ABSTRACT

ABSTRACT: The importance of aggregate and soil layers within the pavement structure has been appreciated from the time that the California Department of Transportation initiated the use of the California Bearing Ratio in the 1920s. In the late 1950s, the American Association of Highway and Transportation Officials (AASHTO) Road Test assigned structural layer coefficients to all pavement layers including the unbound aggregates base and subbase. Subsequent satellite studies to the AASHTO Road Test assigned structural layer coefficients to chemically stabilized materials (CSMs) used as pavement layers. This lecture discusses significant advancements made within approximately the last 15 years in modeling the performance of unbound aggregates base and subbase layers and CSM layers. The importance of correctly considering not only the hardening and softening effects of stress state on unbound layers but also cross anisotropy are discussed.
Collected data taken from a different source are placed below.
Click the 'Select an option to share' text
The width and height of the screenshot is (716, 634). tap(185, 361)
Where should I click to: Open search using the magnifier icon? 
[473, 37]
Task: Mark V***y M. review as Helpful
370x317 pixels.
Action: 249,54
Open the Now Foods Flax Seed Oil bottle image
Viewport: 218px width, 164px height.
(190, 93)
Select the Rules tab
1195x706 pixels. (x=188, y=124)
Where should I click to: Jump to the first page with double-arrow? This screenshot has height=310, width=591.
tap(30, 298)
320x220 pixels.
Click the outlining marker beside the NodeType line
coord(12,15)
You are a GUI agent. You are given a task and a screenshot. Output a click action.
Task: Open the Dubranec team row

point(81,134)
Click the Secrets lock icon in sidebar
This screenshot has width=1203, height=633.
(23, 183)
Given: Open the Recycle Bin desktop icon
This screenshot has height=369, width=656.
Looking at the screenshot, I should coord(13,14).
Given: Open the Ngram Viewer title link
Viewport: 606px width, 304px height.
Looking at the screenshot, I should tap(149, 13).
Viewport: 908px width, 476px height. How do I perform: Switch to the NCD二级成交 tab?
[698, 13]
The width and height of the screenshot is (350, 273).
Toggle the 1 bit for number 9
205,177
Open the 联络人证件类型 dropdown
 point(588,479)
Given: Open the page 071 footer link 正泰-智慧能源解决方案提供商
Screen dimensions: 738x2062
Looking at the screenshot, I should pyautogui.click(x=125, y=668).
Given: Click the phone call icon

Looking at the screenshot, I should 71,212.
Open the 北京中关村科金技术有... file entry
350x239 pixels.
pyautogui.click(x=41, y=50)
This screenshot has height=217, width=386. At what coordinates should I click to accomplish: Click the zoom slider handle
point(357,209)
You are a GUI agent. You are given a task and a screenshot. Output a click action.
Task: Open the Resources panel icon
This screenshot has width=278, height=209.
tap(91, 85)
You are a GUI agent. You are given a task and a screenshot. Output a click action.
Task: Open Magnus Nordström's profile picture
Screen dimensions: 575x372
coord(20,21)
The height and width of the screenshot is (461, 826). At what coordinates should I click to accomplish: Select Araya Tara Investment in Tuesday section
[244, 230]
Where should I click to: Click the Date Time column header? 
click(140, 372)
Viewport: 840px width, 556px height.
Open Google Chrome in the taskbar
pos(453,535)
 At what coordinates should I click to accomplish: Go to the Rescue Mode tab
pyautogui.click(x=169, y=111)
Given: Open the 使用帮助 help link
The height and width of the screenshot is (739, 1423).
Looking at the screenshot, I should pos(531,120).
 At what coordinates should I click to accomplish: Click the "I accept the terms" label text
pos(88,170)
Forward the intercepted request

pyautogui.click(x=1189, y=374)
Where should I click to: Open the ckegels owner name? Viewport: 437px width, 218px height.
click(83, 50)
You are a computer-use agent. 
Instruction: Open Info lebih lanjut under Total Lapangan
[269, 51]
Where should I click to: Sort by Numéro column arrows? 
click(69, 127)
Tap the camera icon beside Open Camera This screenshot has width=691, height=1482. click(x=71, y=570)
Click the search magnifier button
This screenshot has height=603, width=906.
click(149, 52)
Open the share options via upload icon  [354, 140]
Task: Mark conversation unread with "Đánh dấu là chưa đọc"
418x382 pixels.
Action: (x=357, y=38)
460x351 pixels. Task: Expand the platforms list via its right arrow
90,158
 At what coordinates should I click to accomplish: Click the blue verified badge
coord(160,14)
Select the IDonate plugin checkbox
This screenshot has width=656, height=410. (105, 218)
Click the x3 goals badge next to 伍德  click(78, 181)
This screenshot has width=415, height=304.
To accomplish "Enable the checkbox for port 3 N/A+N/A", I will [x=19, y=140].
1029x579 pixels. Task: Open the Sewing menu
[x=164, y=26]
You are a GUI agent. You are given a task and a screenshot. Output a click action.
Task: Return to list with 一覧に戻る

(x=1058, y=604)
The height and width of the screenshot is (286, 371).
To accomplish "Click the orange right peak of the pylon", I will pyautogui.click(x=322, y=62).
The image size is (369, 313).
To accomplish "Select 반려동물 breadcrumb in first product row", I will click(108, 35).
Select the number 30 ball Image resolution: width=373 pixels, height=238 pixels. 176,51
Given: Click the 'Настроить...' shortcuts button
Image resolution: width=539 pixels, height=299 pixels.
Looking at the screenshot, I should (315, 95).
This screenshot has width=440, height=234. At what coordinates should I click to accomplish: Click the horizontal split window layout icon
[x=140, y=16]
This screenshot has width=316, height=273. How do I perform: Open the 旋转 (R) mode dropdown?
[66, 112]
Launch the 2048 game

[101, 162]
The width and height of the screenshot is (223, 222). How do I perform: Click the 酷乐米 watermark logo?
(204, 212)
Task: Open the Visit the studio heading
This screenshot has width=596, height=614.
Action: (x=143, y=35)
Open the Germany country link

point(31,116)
The new AASHTO mechanistic-empirical pavement design guide (MEPDG) accounts for stress state but not for anisotropy. Prior to development of the MEPDG, the AASHTO structural layer coefficients of CSMs were linked to resilient modulus values of the respective CSM; however, a substantial disconnect exists between moduli versus layer coefficient predictions for unbound aggregate base layers and similar relationships between modulus values and layer coefficients for CSMs. This lecture describes why this disconnect exists and how this is related to a difference in the mode of damage for the respective layers. The lecture discusses the adequacy of the MEPDG approach for assessing the structural value of CSMs as well as granular layers. The lecture further compares the MEPDG-type approach to other widely used structural pavement design methods such as the Texas Flexible Pavement method and the 1998 AASHTO method.